We'll skip the platitude that "he was born to be an actor". You can hardly say Lucas was acting when causing mayhem around his cradle in hometown Gent (Belgium), though some would like to have called it overacting. His first performance was in a show staged by the expat community in Rwanda when he was 9 - don't ask, it would lead us too far astray - but he didn't get severely stung by the acting bug until, during one long magical weekend, he got to play the king's jester in the senior high play Puss In Boots. (Un)fortunately, his parents were so down-to-earth as to gently push him into getting a 'serious' degree before attending drama school, so he took up a master's in Roman philology, majoring in French and Italian, and graduated with flying colours. Only to get passionate about another frivolity: books, and French literature in particular. Denis Diderot's "Paradoxe sur le comédien" (the Actor's Paradox), in which the author claims that a director shouldn't be interested in how an actor feels, only in how he makes the public feel, left an indelible impression.
He moved on to read Theatre Sciences at the Sorbonne Nouvelle in Paris and practised reciting alexandrines and hiding behind Commedia dell' arte masks at the Ecole Regionale d'Acteurs de Cannes, after which an exhausting list of workshops followed. Foremost among them were the ones on Shakespeare at the Central School for Speech and Drama, with the Brussels Shakespeare Society with A. Visnevski from RADA and L. Hancock of the Original Shakespeare Company and A. Wade of the RSC, Nancy Bishop's "Advanced scene study and on-camera master class" and workshops led by M. Barnfather (Théâtre de Complicité), and P. Galbeau (Radio France). Impossible to keep track, as he won't stop sandpapering his professional knowledge in multiple tongues and countries. Guayaquil, the economic capital of Ecuador where he consequently played and directed in Spanish for over a year, will probably rank as the most exotic, up to now.

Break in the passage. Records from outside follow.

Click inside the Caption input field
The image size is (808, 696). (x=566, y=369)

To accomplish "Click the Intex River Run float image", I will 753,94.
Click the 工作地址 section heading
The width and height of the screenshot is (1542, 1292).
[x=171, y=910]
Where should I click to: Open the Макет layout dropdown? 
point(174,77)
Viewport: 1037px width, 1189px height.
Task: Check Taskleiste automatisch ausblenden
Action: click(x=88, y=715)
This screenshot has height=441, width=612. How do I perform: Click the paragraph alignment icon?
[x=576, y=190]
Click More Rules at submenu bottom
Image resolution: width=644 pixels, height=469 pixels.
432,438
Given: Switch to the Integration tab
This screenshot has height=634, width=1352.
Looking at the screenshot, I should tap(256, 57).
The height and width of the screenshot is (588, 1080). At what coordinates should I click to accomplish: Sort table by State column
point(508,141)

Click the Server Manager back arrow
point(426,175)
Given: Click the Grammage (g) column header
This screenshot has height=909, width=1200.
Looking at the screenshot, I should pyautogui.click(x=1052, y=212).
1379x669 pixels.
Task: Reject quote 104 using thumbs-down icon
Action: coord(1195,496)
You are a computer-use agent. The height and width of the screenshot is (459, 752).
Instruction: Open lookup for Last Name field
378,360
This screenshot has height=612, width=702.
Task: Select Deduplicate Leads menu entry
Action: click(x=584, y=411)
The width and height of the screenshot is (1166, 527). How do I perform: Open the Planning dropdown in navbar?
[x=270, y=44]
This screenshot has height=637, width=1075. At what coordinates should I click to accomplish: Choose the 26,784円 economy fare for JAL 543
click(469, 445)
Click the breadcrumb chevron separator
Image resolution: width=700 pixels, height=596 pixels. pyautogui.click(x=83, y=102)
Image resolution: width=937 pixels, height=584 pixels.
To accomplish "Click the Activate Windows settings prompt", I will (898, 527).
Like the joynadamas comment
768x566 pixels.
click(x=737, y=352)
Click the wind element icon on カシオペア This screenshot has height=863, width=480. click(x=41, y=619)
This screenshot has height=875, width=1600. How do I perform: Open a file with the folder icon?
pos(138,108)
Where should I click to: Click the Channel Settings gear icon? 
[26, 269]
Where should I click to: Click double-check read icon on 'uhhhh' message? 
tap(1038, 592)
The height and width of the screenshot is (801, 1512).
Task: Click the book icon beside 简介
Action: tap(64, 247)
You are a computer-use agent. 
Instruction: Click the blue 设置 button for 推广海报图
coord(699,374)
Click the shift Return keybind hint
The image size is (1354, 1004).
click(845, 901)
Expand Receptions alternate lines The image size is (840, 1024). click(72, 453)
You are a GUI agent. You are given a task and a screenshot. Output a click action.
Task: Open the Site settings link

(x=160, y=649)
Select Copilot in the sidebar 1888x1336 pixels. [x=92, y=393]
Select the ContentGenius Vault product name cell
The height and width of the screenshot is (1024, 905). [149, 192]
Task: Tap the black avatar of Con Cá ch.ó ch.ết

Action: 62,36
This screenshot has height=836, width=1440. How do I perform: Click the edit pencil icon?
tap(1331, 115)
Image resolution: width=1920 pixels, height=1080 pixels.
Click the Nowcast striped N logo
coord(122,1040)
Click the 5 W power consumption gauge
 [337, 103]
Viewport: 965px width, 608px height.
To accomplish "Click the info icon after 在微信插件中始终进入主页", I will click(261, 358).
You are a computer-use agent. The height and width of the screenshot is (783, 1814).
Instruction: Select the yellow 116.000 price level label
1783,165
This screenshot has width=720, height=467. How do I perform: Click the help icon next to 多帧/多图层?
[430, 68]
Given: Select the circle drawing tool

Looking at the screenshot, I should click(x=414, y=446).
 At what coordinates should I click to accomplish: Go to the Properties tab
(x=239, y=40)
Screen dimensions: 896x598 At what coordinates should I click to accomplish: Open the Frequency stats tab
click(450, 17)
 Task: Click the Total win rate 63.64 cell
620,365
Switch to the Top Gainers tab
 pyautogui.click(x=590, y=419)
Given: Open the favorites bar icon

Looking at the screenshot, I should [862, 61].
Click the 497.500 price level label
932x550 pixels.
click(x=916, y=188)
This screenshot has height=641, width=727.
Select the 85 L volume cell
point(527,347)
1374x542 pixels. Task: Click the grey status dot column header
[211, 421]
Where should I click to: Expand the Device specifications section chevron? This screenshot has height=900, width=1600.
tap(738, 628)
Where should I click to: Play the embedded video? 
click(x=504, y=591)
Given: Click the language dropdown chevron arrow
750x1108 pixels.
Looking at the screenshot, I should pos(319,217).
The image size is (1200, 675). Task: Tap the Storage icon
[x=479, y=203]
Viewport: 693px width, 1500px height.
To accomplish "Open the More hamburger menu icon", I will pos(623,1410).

Let's turn the globe a quarter and return to enchanting Paris. Directed by Marion Bierry at the Théâtre du Trianon, Lucas took on the longest part in verse of the French repertoire, l'Aiglon, a play based on the tragic life of Napoleon's son. He performed at the Edinburgh Fringe the largest arts festival in the world, in the first English translation of Le Visiteur by Eric-Emmanuel Schmitt, and for the Shakespeare Society in Brussels and continues to act and direct for several theatre companies in Belgium, like the Théâtre Royal des Galeries and the Théâtre Royal du Parc. When necessary, he puts his literary translator's hat on to translate the scripts himself, for the Dutch translations of "Pour un oui ou pour un non" (Nathalie Sarraute), "Contractions" (Mike Bartlett) or "Then what" (Andrew Payne) before acting or directing.
Or his interpreter's hat to help out the director with local extras, like in the Belgian television series Crème de la Crème (2013), partly shot in Milan, in which he had a supporting role in Italian. Which seamlessly brings us to the 'moving pictures'. A Russian (criminal) truck driver in the long-running Flemish soap Thuis (1995), American businessman Winston von Burghart in the German TV-series for kids Hotel 13 (2012), a journalist in The Pink Panther (2006) (directed by Shawn Levy), a priest in The Monuments Men (2014) (directed by and starring George Clooney) and recently also casted for The Exception (2016) and La confession (2016), Lucas likes high professional standards for "the chance to excel yourself". Quilombo, his own production company, turned out Les choses en face (2017), a short written by Olivier Chauvel and directed by Douglas Boswell.
Future dream roles include the impish character "Tijl Uilenspiegel" from Flemish folklore, typical of the bon vivant in him, and "De Rode Ridder" a knight, in the comics created by Willy Vandersteen, who lives an adventurous life in the middle ages. But maybe that's because he is attracted by Galaxa, the personification of the force of the Light, whose shape was inspired by the young Senta Berger. Commedia dell' arte, Italian improvisation theatre with masked archetypes, remains one of his many passions, along with tango-dancing, swimming, rowing and horseback riding. It could be considered a safe bet that he won't easily get bored to death, although he maintains a keen interest in challenging new projects, in which he can "gain through play". Come to think of it, don't we all?